What are the lines from the one with "Task: Open the #爱上可口可乐# hashtag topic" through the end of the records below, written out exactly and without the pictures?

Collected data:
□ □ □
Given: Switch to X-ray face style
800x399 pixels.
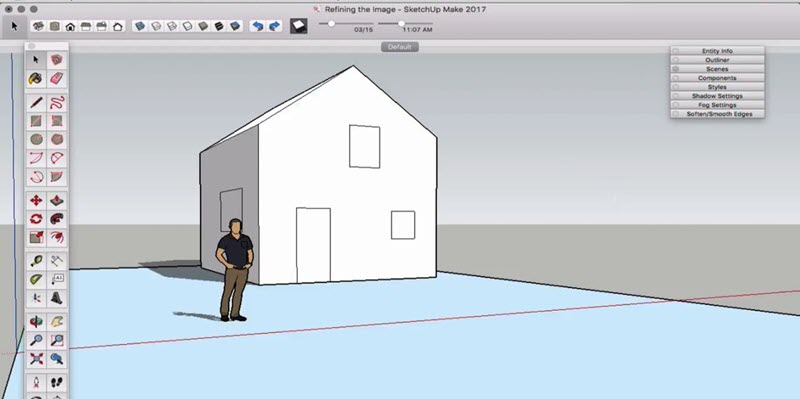Looking at the screenshot, I should click(140, 26).
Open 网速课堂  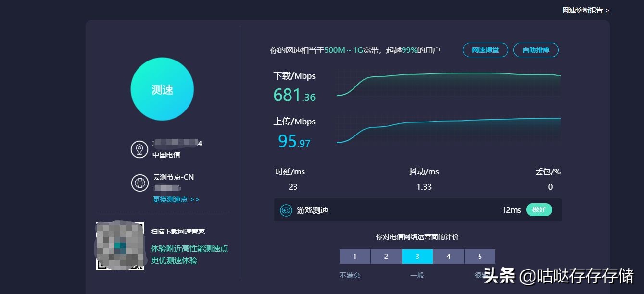click(485, 49)
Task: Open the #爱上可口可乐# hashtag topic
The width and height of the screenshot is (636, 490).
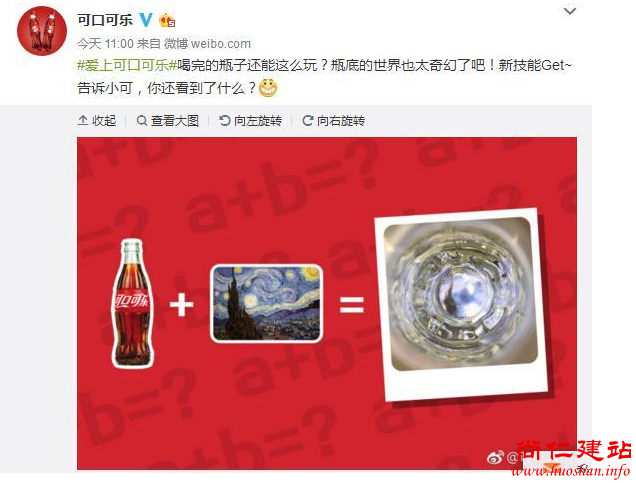Action: click(127, 65)
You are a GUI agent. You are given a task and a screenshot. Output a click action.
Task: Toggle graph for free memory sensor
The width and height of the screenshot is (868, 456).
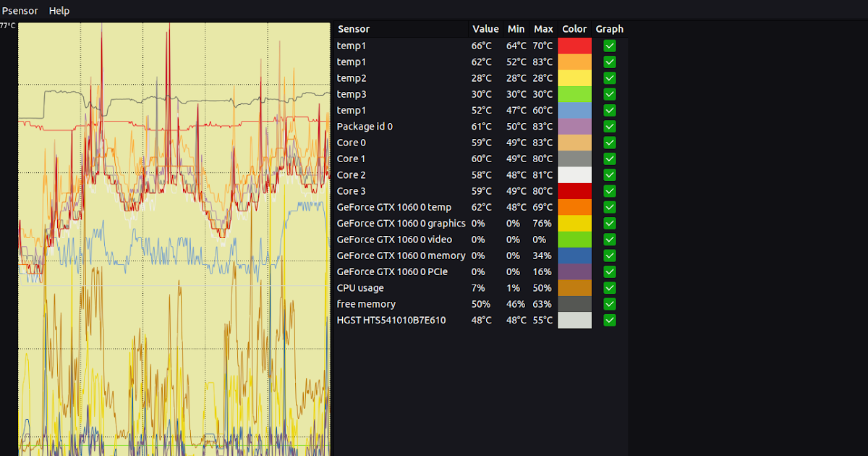(610, 304)
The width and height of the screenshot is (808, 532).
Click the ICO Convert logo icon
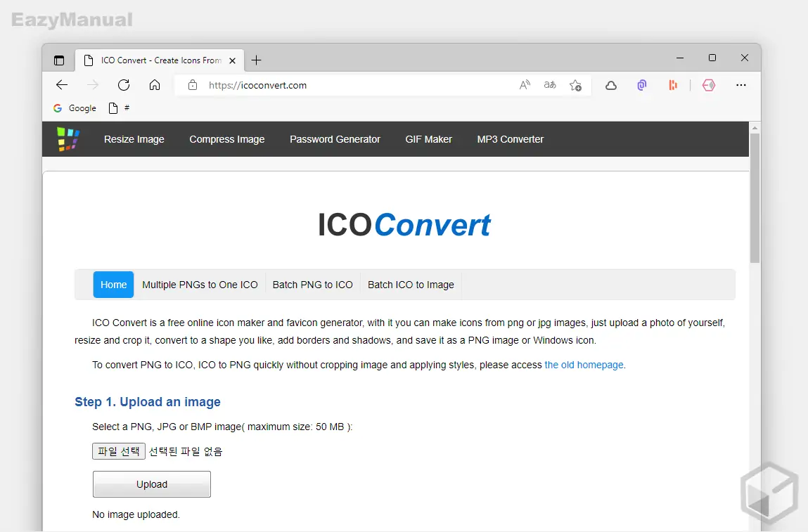[67, 138]
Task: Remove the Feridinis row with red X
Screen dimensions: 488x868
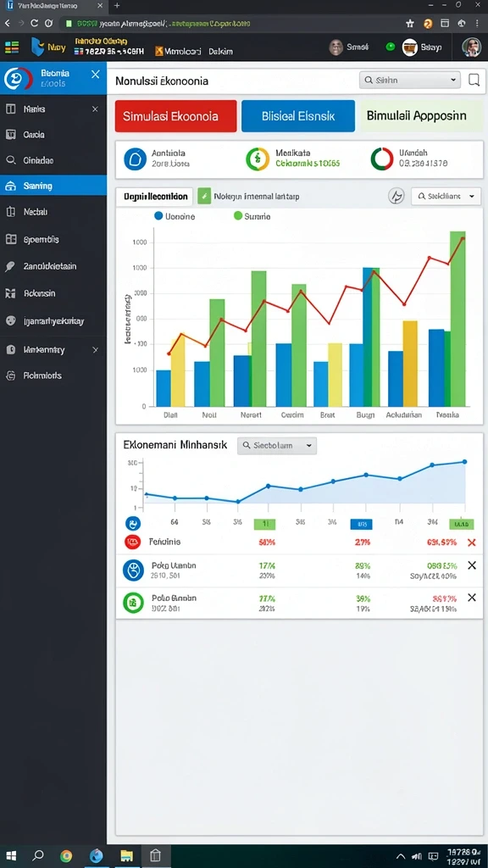Action: tap(471, 543)
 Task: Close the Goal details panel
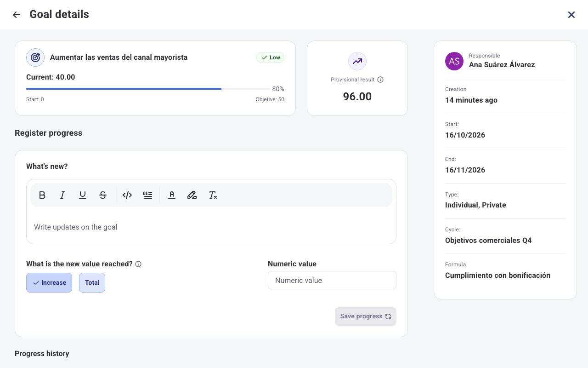point(571,15)
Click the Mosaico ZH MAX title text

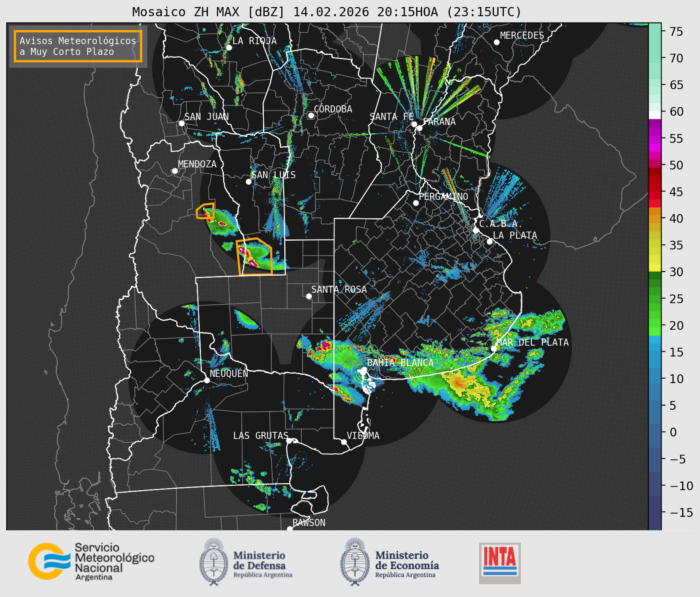tap(326, 12)
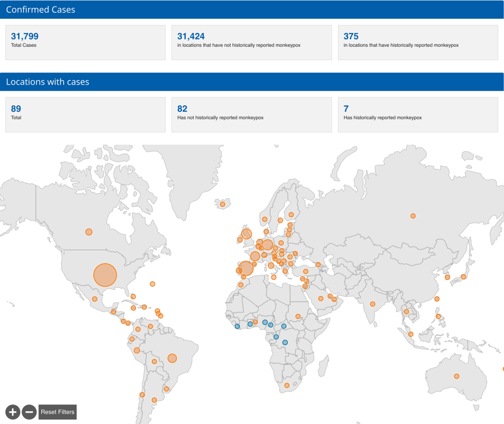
□ □ □
● **OUTPUT OF THE EXERCISE**:
Task: Open the #爱上可口可乐# hashtag topic
The width and height of the screenshot is (636, 490).
Action: click(127, 65)
You are a GUI agent. You are given a task and a screenshot. Output a click action.
Task: Toggle graph for free memory sensor
The width and height of the screenshot is (868, 456).
(610, 304)
The width and height of the screenshot is (808, 532).
Click the ICO Convert logo icon
[67, 138]
Task: Remove the Feridinis row with red X
Screen dimensions: 488x868
Action: tap(471, 543)
 Task: Close the Goal details panel
point(571,15)
Click the Mosaico ZH MAX title text

tap(326, 12)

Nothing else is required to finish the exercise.